1. An utterance pair with Guo Degang on the bottom row and response by Yu Qian on the top row. Yu Qian’s utterance here shows perfect entrainment with Guo Degang’s, as Guo Degang's last two syllables and Yu Qian’s first occur exactly two pulse lengths from each other.
Rate of Performer-Audience Entrainment
Finally, we examined entrainment of the audience responses to the performers. Although audience utterances consisted of general periods of noise and could not be divided into syllables, we did identify the moment of onset for 26 audience reactions. This was done by manually marking the moment when the audience is first heard in the recording for a given utterance. These moments of onset were evaluated in the same manner as the first syllable in inter-performer turns, as described in the previous section; the onset of audience reaction was evaluated against the pulse established in the most recent performer turn.
Similar to the performer-performer data, the audience was rhythmically entrained to the performer pulse half of the time. Out of 26 measured reactions, 14 scored higher than 0.5 in the fit equation; in fact, these 14 entrained reactions all scored higher than 0.8, indicating that these moments of onset occurred within 10% of the pulse interval, a high degree of rhythmic alignment. Similarly, 7 onsets occurred within 15% of the offbeat, with 5 onsets that showed no relation to the established pulse.
Discussion of Pulse Data
Approximately 50% of the analyzed sections from the crosstalk performance exhibited rhythmic entrainment between the two performers and between the performers and the audience members.
Analysis of Pitch Data for Bout 2
In addition to the periodicity found in approximately 50% of the analyzed sections in Bouts 1 or 2, there was a highly significant (P<.0001) linear correlation (r = .6947) between the pitch (in Hz) of the last syllable of the first utterance and the pitch of the first syllable of the response, illustrated in Figure 19. The results indicate that the first pitch of the response tends to be similar to the pitch of the last syllable in the first utterance among all three agents.

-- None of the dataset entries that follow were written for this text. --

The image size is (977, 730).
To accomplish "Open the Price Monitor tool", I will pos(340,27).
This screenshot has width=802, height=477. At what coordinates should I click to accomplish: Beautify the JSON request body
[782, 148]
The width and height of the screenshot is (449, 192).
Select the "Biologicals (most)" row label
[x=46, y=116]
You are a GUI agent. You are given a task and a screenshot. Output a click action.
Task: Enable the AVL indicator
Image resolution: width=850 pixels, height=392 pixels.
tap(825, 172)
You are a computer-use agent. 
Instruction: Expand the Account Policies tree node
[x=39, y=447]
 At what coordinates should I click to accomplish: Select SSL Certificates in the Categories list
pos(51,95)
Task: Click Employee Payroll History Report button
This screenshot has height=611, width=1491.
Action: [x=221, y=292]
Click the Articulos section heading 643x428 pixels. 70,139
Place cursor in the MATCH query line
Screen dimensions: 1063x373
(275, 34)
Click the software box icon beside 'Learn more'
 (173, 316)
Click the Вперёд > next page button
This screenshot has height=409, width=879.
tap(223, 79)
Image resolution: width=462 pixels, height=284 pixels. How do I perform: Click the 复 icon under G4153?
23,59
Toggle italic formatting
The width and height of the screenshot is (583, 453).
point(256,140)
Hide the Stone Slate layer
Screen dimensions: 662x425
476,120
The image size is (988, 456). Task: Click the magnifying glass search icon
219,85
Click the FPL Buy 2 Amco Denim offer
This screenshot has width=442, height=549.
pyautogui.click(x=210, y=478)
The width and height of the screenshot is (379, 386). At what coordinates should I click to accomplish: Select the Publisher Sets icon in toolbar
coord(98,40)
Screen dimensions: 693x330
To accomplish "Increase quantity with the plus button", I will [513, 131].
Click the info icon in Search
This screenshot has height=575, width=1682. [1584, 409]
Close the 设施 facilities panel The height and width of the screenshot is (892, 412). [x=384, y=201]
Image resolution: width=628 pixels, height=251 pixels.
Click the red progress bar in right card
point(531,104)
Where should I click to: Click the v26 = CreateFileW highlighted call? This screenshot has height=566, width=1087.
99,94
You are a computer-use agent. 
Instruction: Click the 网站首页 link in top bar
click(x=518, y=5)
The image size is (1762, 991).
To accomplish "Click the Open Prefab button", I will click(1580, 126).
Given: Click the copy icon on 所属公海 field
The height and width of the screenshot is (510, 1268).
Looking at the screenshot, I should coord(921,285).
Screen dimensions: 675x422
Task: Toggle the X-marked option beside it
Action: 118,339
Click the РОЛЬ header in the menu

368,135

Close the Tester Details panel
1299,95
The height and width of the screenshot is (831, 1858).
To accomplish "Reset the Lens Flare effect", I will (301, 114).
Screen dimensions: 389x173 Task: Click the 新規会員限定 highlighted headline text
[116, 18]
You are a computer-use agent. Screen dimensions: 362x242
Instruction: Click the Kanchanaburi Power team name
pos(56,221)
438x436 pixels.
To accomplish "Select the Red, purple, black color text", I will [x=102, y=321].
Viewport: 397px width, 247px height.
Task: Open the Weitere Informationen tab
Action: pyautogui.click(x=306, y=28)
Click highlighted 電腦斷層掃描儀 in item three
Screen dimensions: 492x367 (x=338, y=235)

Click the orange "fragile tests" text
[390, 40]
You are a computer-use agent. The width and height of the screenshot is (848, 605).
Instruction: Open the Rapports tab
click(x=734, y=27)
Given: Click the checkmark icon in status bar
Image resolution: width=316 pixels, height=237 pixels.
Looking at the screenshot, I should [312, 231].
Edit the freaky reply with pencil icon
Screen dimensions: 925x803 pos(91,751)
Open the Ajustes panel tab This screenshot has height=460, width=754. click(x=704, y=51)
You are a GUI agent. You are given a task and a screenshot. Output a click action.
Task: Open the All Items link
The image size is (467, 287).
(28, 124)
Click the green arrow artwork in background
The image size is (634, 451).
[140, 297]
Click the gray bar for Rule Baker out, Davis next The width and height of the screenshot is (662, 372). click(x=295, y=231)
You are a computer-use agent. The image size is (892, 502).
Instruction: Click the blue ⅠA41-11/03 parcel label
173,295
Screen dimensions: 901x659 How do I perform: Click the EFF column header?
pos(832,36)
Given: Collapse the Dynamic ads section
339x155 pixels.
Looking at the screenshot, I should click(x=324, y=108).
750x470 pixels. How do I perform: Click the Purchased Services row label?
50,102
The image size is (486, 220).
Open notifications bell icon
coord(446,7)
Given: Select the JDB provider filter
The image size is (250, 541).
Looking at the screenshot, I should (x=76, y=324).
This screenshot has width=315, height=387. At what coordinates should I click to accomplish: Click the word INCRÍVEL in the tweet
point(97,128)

Scatterplot of the pitch (Hz) of the ending syllable of the first utterance and the pitch (Hz) of the first syllable of the following response.
Data
The data consisted of ordered pairs of numbers in which the first number in the pair was the pitch of the last syllable of the first utterance by Guo, Yu, or the audience, and the second number was the starting pitch of the following response by Guo, Yu, or the audience. In addition, there was an indicator variable that distinguished whether the audience or one of the actors gave the first utterance and another indicator variable that specified whether the audience or one of the actors gave the response. (Note: Source data table CombinedAudiencePerformerPitchData.jmp)
Analysis
The analysis consisted of (1) calculating the linear correlation coefficient between the ordered pair of numbers, and (2) fitting a linear model where the dependent variable was the starting pitch of the following response. The independent variables were (1) the pitch of the last syllable of the first utterance, (2) the indicator that distinguished whether the audience or one of the actors gave the first utterance, and (3) the interaction between the indicator variable and the pitch of the last syllable in the first utterance.
Results
There was a highly significant (P<.0001) linear correlation (r = .6947) between the pitch of the last syllable of the first utterance and the pitch of the first syllable of the second response, illustrated in Figure 19. The results indicate that the first pitch of the following response tends to be similar to the pitch of the last syllable in the first utterance.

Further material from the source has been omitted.